EXERCISE GOAL - In the records, find each line where "dashboard" occurs, and copy it.

RECORDS TO USE Block Start

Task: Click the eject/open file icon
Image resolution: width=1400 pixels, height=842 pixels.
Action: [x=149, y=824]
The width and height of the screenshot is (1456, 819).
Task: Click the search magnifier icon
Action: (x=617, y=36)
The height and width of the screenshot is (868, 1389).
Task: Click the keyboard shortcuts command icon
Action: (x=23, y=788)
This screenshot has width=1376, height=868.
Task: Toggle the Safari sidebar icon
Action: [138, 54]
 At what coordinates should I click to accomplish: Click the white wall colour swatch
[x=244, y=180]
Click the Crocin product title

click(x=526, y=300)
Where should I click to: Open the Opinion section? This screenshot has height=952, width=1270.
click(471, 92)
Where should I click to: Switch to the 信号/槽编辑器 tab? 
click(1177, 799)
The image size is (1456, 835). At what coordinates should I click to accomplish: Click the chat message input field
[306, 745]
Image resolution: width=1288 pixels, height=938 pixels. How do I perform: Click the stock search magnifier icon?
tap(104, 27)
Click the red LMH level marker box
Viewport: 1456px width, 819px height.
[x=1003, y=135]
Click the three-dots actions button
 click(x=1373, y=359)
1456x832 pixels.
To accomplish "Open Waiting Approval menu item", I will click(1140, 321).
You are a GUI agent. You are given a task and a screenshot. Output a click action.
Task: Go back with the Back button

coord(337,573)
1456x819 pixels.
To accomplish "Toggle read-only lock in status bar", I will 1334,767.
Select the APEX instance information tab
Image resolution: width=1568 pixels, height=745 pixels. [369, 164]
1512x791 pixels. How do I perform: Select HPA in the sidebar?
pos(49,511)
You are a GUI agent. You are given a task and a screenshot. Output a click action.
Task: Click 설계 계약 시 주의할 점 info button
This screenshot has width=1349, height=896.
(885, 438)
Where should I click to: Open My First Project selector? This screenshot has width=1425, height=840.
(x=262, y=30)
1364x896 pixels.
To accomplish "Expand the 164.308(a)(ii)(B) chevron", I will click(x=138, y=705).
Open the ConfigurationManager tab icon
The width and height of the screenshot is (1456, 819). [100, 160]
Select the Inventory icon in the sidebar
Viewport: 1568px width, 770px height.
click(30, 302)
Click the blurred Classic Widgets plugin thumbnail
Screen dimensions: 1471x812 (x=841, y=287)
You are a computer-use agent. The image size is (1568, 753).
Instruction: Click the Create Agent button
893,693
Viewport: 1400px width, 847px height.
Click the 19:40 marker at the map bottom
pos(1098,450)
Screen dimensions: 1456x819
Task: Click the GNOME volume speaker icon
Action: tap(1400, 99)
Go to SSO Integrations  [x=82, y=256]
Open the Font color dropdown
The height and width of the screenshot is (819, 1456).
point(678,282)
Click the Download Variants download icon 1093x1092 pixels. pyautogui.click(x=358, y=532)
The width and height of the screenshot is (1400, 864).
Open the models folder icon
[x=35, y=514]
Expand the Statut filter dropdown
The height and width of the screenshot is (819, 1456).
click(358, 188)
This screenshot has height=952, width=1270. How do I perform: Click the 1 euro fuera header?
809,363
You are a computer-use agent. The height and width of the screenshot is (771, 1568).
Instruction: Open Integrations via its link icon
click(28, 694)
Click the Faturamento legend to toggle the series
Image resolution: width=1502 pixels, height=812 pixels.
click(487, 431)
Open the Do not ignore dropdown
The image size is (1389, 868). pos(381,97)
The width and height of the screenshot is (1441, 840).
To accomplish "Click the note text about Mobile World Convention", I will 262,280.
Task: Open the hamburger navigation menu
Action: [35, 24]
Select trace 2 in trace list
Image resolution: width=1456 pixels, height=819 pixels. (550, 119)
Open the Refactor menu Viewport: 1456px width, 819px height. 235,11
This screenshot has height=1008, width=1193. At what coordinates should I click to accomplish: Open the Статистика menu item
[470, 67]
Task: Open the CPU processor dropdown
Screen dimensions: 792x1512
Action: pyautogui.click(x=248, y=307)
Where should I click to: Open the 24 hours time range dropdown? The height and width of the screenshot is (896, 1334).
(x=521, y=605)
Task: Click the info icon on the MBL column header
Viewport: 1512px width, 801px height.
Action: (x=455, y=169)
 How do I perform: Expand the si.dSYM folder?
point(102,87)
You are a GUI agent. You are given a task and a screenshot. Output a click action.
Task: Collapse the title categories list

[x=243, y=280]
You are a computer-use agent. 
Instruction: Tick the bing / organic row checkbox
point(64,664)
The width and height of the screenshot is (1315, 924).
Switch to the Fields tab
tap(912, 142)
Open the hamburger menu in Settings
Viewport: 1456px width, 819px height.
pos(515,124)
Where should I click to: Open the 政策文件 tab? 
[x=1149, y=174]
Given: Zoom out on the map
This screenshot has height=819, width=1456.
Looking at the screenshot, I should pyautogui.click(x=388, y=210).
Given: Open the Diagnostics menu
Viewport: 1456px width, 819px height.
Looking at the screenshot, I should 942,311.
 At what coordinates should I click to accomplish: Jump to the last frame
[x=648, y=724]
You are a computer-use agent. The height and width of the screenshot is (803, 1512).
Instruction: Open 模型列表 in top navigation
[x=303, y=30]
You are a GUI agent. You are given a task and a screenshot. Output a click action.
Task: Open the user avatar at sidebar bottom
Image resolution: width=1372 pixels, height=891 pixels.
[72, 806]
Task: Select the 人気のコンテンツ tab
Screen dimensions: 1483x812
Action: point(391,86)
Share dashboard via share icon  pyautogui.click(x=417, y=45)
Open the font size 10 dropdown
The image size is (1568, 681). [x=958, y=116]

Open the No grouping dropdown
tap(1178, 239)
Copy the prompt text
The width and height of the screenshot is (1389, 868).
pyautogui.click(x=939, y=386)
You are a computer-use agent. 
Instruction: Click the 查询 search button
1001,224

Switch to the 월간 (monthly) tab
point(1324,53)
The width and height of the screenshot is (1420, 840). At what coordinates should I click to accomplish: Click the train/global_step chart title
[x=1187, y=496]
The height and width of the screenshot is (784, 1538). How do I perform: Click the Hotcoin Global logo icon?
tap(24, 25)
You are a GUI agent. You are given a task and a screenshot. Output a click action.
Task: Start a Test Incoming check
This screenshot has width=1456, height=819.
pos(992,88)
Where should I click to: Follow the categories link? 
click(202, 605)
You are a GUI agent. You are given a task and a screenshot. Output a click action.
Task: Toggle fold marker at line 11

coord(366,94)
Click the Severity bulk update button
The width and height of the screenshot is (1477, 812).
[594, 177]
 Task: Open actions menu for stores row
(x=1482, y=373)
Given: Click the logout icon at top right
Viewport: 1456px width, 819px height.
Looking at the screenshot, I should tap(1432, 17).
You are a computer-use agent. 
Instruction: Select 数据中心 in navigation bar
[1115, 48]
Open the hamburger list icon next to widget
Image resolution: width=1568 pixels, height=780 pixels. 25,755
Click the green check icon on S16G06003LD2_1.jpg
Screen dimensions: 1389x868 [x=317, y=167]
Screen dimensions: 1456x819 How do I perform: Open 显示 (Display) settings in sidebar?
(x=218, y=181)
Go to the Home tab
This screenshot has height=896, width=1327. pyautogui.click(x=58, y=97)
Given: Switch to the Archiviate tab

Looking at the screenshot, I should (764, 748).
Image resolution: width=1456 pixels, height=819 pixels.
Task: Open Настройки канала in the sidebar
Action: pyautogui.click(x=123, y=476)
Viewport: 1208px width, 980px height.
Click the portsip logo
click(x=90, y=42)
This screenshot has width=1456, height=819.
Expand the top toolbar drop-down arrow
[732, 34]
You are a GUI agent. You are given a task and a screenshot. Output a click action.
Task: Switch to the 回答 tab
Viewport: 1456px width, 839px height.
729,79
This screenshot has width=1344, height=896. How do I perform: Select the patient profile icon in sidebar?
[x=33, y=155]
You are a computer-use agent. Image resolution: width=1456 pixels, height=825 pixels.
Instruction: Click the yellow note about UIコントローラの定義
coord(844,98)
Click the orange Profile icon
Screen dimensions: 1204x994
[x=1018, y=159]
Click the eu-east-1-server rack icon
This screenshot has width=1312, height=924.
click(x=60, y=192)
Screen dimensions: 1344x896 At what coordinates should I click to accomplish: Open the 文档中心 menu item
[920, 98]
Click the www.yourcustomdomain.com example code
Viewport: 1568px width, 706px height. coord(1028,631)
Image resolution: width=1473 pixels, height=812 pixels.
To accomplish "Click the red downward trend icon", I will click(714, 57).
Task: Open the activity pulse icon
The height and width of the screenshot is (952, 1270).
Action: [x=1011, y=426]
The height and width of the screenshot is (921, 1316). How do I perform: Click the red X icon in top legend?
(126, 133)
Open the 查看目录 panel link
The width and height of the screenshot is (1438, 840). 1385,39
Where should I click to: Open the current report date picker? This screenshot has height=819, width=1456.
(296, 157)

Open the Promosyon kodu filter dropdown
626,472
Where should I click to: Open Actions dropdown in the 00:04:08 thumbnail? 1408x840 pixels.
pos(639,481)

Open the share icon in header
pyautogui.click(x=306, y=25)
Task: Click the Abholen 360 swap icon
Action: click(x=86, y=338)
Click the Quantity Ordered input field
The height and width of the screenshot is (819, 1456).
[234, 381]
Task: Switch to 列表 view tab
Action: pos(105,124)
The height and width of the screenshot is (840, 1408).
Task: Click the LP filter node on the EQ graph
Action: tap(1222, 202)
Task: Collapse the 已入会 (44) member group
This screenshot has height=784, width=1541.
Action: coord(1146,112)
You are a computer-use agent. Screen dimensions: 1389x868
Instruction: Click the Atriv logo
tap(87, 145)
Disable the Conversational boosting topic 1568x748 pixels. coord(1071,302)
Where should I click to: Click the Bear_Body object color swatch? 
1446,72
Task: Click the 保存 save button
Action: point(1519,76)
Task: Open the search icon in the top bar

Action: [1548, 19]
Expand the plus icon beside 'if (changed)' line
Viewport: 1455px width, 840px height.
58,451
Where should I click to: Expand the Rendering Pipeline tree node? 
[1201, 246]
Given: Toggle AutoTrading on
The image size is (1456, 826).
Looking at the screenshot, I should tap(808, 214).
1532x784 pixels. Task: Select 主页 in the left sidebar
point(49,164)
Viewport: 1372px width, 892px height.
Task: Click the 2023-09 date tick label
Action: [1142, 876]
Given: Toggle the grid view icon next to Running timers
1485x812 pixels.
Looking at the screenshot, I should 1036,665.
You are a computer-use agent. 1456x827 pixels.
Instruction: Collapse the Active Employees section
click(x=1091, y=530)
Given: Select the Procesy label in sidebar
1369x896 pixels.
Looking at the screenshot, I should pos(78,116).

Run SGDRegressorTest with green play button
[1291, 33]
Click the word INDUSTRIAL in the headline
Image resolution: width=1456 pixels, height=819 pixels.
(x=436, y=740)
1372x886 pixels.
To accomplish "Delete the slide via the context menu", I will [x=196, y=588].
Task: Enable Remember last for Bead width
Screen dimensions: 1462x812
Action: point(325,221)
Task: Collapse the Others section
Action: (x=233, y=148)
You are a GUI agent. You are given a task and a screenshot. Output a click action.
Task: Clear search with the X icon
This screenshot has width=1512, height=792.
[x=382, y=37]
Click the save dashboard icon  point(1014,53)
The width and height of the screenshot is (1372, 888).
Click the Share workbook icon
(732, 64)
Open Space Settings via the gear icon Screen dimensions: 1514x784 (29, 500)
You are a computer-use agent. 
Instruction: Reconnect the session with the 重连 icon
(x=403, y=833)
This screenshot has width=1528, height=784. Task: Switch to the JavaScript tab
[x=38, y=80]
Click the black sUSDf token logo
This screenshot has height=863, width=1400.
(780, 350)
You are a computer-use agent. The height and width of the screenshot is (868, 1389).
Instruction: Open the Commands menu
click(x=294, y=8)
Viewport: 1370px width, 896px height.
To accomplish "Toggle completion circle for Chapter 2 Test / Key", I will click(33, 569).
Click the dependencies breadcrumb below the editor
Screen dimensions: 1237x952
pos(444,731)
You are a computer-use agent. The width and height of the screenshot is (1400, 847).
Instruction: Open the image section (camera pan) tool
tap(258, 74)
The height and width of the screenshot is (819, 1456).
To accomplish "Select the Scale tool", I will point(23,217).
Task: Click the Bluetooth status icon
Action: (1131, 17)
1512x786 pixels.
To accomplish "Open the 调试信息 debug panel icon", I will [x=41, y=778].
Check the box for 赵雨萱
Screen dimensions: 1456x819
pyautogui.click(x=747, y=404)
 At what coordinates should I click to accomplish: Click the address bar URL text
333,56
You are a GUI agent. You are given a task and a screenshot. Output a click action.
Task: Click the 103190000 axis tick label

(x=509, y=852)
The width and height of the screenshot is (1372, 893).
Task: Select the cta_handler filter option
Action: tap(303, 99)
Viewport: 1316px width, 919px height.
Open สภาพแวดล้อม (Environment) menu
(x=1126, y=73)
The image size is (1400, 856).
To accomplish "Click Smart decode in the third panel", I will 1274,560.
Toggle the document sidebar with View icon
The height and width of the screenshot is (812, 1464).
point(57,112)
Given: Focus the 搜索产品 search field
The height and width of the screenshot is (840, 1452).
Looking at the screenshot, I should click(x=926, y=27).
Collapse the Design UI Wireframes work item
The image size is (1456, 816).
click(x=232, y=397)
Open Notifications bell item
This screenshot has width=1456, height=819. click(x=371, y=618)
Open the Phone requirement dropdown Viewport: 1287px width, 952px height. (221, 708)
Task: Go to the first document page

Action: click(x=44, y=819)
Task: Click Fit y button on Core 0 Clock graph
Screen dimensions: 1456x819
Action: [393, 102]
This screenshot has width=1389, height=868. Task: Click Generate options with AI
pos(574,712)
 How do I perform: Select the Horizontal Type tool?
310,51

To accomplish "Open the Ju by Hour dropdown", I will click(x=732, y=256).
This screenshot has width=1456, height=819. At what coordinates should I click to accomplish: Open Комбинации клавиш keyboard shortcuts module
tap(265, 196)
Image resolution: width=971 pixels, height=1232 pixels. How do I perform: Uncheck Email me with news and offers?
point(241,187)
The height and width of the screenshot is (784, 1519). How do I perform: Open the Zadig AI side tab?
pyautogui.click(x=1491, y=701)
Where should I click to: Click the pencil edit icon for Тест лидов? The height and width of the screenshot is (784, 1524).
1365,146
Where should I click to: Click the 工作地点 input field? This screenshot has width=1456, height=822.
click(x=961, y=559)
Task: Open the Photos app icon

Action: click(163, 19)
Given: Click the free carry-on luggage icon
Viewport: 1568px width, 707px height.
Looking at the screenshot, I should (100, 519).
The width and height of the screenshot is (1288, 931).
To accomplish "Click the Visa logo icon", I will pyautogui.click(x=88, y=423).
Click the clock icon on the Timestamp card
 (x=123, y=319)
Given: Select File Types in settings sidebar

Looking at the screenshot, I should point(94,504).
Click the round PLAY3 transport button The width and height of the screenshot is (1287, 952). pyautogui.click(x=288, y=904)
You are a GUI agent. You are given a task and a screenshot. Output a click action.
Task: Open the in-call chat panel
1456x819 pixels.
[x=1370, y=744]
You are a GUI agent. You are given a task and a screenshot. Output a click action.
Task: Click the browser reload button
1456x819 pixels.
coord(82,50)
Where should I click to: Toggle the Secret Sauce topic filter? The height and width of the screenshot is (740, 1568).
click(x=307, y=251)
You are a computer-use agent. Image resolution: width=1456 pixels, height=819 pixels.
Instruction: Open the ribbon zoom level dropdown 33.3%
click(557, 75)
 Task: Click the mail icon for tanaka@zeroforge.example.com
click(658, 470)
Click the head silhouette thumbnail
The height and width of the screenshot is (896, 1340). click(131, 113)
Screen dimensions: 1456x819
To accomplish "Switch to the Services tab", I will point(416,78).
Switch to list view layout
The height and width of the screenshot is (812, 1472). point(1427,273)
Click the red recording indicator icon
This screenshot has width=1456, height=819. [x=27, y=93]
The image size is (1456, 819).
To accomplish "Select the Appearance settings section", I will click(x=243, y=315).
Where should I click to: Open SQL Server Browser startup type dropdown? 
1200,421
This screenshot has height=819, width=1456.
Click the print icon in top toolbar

RECORDS TO USE Block End

OUTPUT BELOW -
Share dashboard via share icon  pyautogui.click(x=417, y=45)
Click the save dashboard icon  point(1014,53)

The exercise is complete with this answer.